Recently, Wang et al [20] detected miR-155 level in urine of bladder cancer using traditional RT-qPCR, and found its expression was increased in supernatants while decreased in sediment. The present study used established RT-qPCR-D method and found elevated cell-free miR-155 in urine supernatants of NMIBC patients when compared to cystitis patients and healthy subjects, which was consistent with the previous results that found in urine supernatants [20] and tissues [27, 28] of bladder cancer. Further analyses indicated that advanced grade or stage tumors had higher miR-155 levels. However, the link between miR-155 upregulation and bladder cancer development remains unclear. Recently, Peng et al [28] have found that overexpression of miR-155 in bladder cancer cells can promote cell growth, colony formation and cell cycle progression. A variety of studies also provide indirect evidence linking miR-155 expression and bladder cancer, such as, miR-155 overexpression promoting some tumor cell growth via Wnt/β-catenin signaling activation [12, 13] which is also a vital pathway in bladder cancer tumorigenesis [29]. Meanwhile, some tumor suppressor genes have been identified as direct and functional targets of miR-155, such as APC [12], VHL [30], PIK3R1 [31], MLH1 [32], all of where are frequently inactivated in bladder cancer due to promoter hypermethylation [33–36]. Taken together, it appears that miR-155 plays an important role in the initiation and progression of bladder cancer.
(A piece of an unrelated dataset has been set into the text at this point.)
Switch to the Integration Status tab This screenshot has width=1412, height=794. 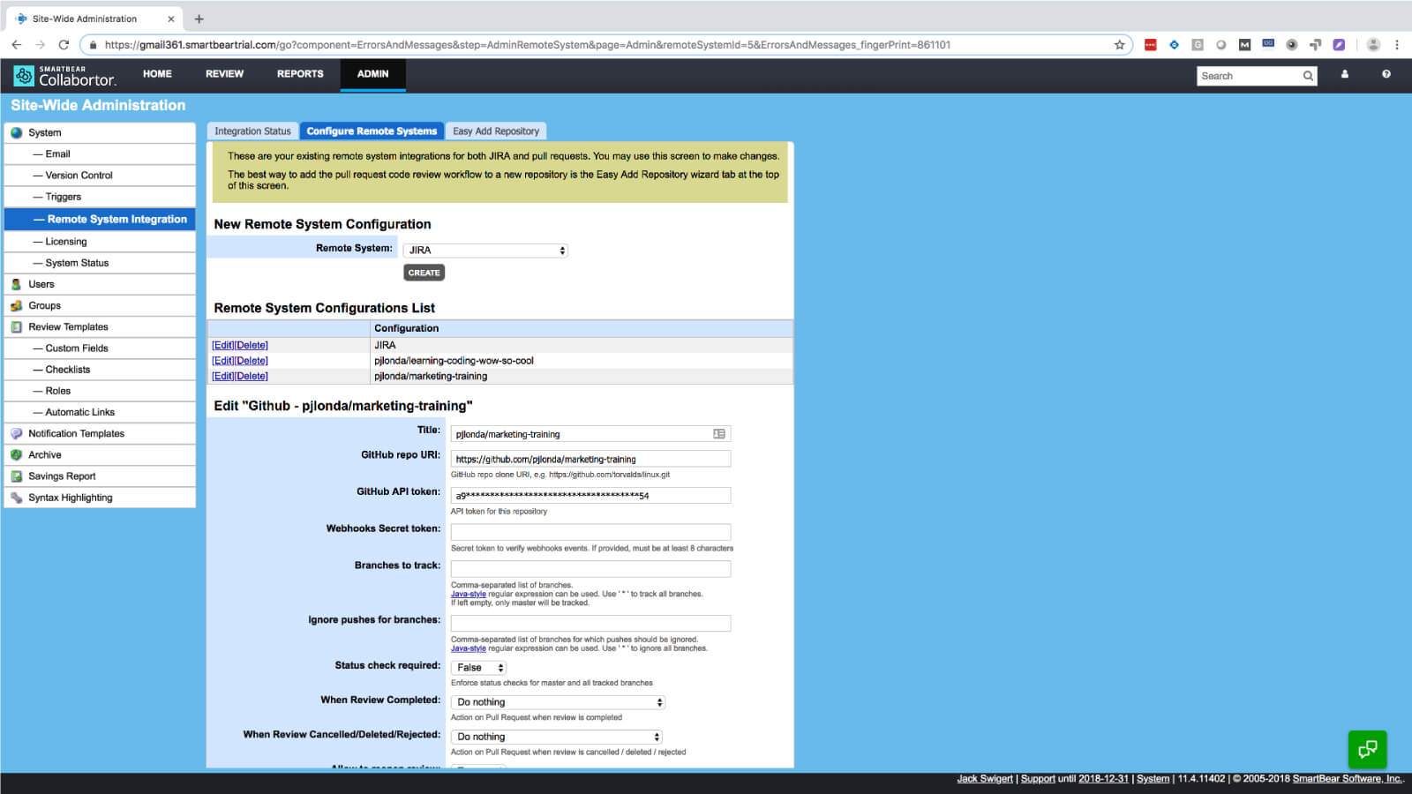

In our study, urine miR-155 levels were also increased in cystitis patients compared with healthy subjects, consistent with reports that miR-155 is upregulated after T cell activation in response to infectious agents [37, 38]. Tili et al [39] suggested that both miR-155 overexpression and inflammatory environments enhance the mutation rate required for tumor development and progression. However, further studies are required to determine if cystitis patients with high miR-155 levels have an increased risk of bladder cancer.

Currently, a variety of commercially available molecular biomarkers are used to diagnose bladder cancer (e.g. ImmunoCyt, NMP22, and BTA stat assays), but none have proven to be ideal or can be recommended without restrictions for NMIBC [40, 41]. These tests are limited by high rates of false-positives and poor sensitivity with low grade tumors [42]. In the present study, ROC analyses demonstrated that the detection performance for miR-155 was more accurate than urine cytology. Detection of urine extracellular miR-155 was robust in distinguishing NMIBC patients from cystitis patients and healthy subjects, with 80.2% sensitivity and 84.6% specificity. Moreover, combining urine cytology and cell-free miR-155 analysis improved the sensitivity from 32.7% to 85.8%. In sum, these results indicate that cell-free miR-155 may be an effective complement to current detection strategies.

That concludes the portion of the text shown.